SUBCONTRACTING will no longer be allowed under Department Order No. 30 which is set to be released next week, the Department of Labor and Employment said Wednesday.
“One of the features that differentiates this from Department Order 18-A, which allows contracting and subcontracting is that subcontracting will be totally removed,” Labor Undersecretary Dominador Say said in a press briefing.
Say said DO 30, set to be released on Dec. 28, will eliminate fly-by-night contractors since they will be required to post bonds.
“They should be able to post the bond if they present themselves as legitimate contractors. The basic feature [of DO 30] is the differentiation of real contractors from those that are just fly-by-night that victimize employees,” he said.
“Before we can call them legitimate contractors or businessmen, they should have decent capital, in which case we will be requiring them to post a bond registration.”
“For example, if they have 100 employees and taking into consideration the rate of the National Capital Region of 12,000 basic monthly pay, they will be filing 50 percent of that or P6,000 times the total number of employees.

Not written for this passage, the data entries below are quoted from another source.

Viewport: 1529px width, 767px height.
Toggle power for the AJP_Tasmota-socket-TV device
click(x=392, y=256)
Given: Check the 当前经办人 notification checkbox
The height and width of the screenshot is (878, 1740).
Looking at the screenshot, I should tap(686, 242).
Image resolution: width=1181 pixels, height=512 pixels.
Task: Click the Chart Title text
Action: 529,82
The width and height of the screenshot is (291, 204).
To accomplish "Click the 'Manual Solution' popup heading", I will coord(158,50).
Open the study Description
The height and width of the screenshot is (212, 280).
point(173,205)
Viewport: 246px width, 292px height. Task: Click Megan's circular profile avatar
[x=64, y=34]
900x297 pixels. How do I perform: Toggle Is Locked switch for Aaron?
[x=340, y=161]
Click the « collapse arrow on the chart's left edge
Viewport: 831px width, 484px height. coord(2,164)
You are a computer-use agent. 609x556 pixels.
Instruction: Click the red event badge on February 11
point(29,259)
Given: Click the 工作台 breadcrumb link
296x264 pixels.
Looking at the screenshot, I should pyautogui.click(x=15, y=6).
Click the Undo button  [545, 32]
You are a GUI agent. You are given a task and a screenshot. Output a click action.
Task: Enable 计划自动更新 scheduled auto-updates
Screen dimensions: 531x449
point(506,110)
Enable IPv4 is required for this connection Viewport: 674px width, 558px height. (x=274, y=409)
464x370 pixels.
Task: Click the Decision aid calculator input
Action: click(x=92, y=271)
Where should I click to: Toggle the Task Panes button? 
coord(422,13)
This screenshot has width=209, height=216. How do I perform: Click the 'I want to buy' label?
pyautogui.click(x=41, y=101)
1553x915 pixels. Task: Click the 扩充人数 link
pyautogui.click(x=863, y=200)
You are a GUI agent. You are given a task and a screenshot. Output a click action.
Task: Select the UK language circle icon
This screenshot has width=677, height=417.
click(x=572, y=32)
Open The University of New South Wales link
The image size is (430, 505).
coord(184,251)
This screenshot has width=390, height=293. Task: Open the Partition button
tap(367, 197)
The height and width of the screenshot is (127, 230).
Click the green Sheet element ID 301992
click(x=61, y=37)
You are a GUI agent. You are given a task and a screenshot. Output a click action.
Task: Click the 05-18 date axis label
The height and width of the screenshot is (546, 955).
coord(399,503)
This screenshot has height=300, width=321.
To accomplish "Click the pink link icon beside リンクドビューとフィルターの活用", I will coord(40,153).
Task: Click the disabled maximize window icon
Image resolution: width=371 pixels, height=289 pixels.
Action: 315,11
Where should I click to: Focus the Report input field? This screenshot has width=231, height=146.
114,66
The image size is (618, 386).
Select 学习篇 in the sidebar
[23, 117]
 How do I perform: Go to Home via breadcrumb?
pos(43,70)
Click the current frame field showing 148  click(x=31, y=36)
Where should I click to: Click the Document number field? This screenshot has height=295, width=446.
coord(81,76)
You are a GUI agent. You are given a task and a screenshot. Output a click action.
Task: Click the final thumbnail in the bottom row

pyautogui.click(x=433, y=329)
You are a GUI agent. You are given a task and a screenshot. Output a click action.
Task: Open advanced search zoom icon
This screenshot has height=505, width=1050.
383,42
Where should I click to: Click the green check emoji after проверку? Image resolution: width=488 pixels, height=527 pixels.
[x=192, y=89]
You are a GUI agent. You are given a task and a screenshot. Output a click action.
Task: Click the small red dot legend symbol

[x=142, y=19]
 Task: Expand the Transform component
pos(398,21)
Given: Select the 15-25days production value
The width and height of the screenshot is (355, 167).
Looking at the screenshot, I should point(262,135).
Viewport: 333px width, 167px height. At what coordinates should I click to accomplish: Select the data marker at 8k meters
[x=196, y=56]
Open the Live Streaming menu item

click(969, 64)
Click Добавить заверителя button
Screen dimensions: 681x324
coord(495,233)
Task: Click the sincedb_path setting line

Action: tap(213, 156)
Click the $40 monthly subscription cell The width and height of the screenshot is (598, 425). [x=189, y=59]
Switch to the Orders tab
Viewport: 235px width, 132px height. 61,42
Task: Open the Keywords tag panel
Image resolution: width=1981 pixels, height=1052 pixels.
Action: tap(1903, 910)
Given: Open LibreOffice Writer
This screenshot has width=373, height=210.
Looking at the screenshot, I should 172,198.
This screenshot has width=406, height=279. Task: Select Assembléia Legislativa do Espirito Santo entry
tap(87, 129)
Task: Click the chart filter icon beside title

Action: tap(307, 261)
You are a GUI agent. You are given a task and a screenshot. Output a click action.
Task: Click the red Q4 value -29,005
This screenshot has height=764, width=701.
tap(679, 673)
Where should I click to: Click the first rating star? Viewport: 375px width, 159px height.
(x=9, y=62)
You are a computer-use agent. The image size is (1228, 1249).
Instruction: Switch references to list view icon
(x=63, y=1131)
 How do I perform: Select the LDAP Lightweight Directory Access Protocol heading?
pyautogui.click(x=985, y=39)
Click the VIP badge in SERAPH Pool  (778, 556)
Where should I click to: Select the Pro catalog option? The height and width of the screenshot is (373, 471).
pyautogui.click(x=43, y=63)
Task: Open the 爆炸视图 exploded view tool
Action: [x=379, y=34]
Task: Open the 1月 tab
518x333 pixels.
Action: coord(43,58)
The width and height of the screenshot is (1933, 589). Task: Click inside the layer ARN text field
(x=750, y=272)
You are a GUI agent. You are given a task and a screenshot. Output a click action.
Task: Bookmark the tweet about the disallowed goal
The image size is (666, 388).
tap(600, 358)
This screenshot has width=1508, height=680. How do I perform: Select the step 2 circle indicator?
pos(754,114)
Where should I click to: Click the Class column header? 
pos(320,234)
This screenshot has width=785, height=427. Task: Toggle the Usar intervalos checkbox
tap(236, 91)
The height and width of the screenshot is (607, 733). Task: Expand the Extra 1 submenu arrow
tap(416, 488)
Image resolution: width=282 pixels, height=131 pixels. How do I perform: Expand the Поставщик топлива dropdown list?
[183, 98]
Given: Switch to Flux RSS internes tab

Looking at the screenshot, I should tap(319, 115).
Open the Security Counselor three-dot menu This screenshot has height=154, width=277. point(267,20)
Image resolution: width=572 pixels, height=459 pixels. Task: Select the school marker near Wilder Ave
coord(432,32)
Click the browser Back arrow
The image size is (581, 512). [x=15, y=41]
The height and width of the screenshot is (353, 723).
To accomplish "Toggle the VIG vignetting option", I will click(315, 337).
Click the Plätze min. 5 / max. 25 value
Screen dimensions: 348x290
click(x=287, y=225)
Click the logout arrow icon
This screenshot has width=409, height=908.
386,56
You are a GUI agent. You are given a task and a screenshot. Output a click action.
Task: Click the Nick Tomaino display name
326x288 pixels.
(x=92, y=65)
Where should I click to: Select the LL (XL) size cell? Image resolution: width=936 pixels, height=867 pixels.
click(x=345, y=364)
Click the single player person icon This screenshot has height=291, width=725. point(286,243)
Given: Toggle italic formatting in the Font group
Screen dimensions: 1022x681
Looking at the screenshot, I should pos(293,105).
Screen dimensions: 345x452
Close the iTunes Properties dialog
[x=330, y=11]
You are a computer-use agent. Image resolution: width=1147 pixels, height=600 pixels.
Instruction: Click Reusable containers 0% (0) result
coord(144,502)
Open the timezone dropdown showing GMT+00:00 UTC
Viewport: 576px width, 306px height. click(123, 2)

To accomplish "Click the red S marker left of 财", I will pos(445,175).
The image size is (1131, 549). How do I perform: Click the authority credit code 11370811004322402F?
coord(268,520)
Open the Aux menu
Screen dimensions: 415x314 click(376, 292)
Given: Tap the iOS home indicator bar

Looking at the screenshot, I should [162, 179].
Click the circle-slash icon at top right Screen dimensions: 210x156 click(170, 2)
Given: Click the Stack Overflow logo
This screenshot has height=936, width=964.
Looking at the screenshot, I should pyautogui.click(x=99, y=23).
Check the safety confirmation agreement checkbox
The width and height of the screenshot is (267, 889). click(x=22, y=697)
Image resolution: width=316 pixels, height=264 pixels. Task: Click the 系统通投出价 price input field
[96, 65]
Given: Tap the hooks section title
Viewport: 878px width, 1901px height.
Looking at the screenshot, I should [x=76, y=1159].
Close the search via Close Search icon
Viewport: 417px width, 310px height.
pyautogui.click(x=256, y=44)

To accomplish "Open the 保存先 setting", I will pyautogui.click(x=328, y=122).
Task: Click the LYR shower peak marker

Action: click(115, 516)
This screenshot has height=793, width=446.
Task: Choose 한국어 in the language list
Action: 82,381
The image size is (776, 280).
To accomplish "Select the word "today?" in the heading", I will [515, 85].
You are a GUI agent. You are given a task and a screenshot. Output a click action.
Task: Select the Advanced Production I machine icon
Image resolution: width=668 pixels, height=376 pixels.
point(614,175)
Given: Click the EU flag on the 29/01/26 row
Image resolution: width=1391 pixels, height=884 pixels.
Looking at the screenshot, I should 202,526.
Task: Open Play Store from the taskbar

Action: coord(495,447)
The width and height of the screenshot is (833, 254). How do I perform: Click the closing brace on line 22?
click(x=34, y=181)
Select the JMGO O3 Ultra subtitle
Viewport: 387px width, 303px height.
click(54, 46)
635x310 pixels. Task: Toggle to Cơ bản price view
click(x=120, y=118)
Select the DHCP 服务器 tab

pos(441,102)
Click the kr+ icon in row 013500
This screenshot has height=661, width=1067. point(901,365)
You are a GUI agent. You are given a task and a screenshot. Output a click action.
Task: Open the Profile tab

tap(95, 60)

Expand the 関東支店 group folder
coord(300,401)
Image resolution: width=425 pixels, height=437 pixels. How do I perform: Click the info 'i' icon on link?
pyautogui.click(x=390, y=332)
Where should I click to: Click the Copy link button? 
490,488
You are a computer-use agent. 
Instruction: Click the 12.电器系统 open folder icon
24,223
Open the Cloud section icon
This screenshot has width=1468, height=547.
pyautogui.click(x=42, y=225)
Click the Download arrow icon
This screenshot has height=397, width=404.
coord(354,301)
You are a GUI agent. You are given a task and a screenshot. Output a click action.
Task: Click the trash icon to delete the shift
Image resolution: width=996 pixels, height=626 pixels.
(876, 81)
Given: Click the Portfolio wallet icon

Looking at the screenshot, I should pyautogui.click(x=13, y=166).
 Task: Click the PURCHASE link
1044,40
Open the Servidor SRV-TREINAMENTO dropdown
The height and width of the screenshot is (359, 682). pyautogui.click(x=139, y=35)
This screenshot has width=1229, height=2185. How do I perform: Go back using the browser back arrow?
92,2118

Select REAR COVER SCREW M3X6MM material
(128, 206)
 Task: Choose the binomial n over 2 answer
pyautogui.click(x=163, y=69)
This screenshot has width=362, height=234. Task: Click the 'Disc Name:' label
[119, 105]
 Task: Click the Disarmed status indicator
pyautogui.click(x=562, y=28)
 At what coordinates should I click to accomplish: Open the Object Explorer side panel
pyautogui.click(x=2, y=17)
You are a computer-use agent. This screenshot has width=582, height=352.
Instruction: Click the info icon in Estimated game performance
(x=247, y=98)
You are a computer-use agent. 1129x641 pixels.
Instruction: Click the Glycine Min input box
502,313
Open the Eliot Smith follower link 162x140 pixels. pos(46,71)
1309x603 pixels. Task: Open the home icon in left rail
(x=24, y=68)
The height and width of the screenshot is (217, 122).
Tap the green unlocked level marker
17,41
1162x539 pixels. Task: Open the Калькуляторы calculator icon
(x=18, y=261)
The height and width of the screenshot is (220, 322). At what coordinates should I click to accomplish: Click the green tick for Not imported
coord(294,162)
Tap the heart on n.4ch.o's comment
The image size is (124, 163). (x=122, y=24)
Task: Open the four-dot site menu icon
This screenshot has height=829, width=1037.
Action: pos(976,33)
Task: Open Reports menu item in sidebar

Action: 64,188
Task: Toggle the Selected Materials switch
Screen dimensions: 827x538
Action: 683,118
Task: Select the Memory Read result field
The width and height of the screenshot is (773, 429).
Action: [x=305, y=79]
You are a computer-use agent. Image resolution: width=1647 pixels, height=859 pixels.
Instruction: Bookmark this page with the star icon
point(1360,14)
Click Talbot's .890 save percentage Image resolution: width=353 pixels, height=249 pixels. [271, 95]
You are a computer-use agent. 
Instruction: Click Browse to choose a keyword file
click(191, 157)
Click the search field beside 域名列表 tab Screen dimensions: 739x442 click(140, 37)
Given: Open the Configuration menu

That is what they will deposit.
“That will stand as a safeguard because if, for example, the contractor develops a problem, they will still be able to pay. If, for example, their principal fail to pay them, the contractor can pay on his own account,” Say said.
He added that another salient factor of the DO is that the contractor and his principal will be obligated to find a job for the employee after the service agreement has ended.
“If the contractor’s service agreement with the principal expires, they will be obliged to find work for their employees within three months only. Within three months, if he cannot give alternate job, he will have to separate the employee and the separation pay will have to be paid,” Say added.